Singapore poet Felix Cheong's novels for teenagers have sold better than his poetry books, but he does not think the children's market is easier to break into.
'It's harder to write for children than adults. Children are less forgiving readers and have what I call a well-honed bulls*** detector. By the third page, if you don't engage them, you've lost them,' says the 45-year-old father-of-one.
His two young adult fiction books, The Call From Crying House (2006) and The Woman In The Last Carriage (2007), were commissioned by the Ministry of Information, Communications and the Arts, as part of a promotion of national education.
At the time, he had racked up quite a literary track record: He won the National Arts Council's Young Artist of the Year for Literature Award in 2000 and he took top prize for the poetry slam competition at the 2004 Hong Kong Literary Festival.
Despite having received critical acclaim for his poetry, he felt he was at a point where he needed to learn something new, so he decided to write for teens.

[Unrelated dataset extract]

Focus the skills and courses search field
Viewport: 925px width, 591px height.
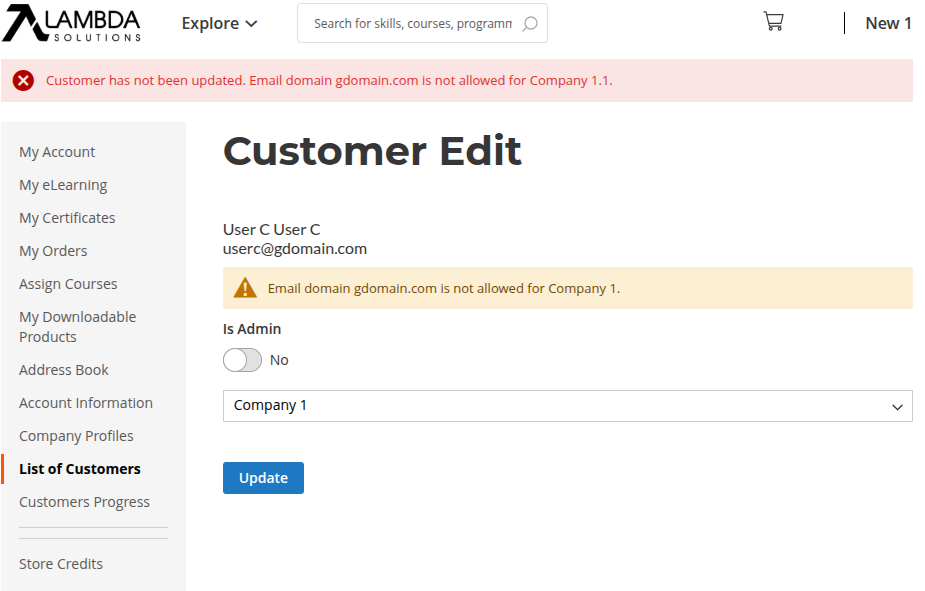click(x=412, y=24)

'Writing children's genre fiction was really an exercise in finding a new idiom, a new audience and discovering a new writing style,' he adds.

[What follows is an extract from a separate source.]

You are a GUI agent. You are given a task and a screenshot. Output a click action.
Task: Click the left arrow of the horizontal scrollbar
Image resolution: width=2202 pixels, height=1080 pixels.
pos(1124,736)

About 5,000 copies of each of his teenage books have been sold, compared with his bestselling poetry book, Broken By The Rain, which has sold about 1,000 copies.
On his children's detective fiction, he roped in his son, Ryan, to get some 'quality control'.
'I hired my son, who was then 11 years old, as my consultant. I actually paid him $50 for it. He went through my draft, chapter by chapter, and gave his two cents' worth whether the story worked and if the characters were believable,' he adds.